The headstone has been in Evergreen Cemetery in Colorado Springs for five years, marking the final resting place of brothers Timothy and Ryan Geschke. The sisters of the interred, Heidi and Holly Geschke, were recently informed that the headstone designer was told to cover up images of raised middle fingers on the gravestone with black tape.
"This is a symbol of love and Geschke blood through and through," Holly Geschke told KOAA.
Now, the cemetery's manager is telling the family that the headstone must be removed.
According to the cemetery's rules, headstones cannot be profane or offensive to the general public. "No words or images may be engraved on a memorial that would be considered profane or offensive to the general public," the cemetery's current rules state.
Holly Geschke told The Independent that she was not asked to sign a contract when the tombstone was erected and was not told by anyone at that time that the design violated any of the cemetery’s rules.
She said the only instructions her family was given at the time were that the middle finger engravings could not be facing a nearby street.
When KOAA reporters asked the cemetery's manager, Cheryl Godbout, how many complaints she’d received, she said the number of complaints was "irrelevant, because once I was made aware of it, then I had to do something."
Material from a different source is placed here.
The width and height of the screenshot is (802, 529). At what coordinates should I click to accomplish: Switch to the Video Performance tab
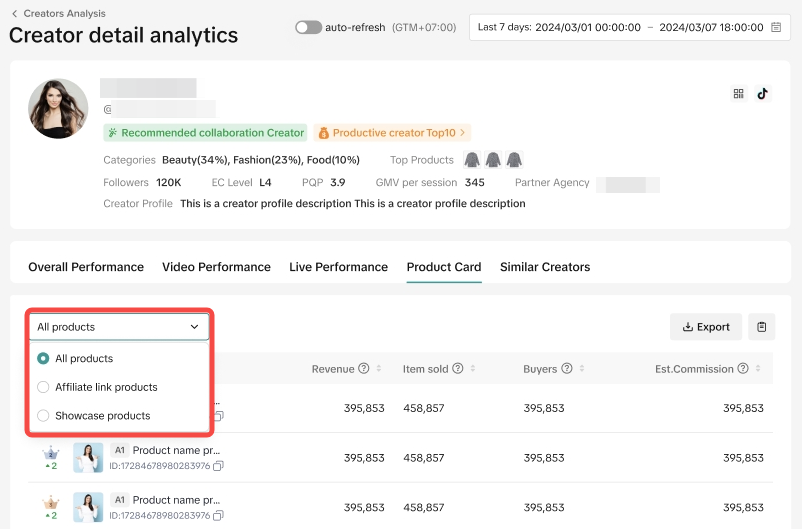[216, 267]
“It would not have been right of me to know about it, knowing it violates our rules and to ignore our rules," she said.
The Geschke sisters do not agree that the images are offensive enough to warrant removal.
“This was created with so much love and respect and loyalty to our brothers,” Holly Geschke told KOAA. “This is speaking to the character of not who they were, but who we are as a family.”
The manager said the family does not need to remove the headstone themselves and that the cemetery will store the marker for the family.
The sisters told KOAA that they don't plan on removing or remaking the headstone to bring it into compliance with the cemetery's rules.
"They're in a resting place and now here we are being asked to disturb their resting place," Holly Greschke said. "It's mind-boggling,"
She said her family plans to fight the removal order, and if necessary, move her brothers out of the cemetery entirely.
“These are my brothers, I'm not going to let this go,” she told The Independent. “Whether this ends in our favor or not we're not backing down on this. We're making noise for the boys.”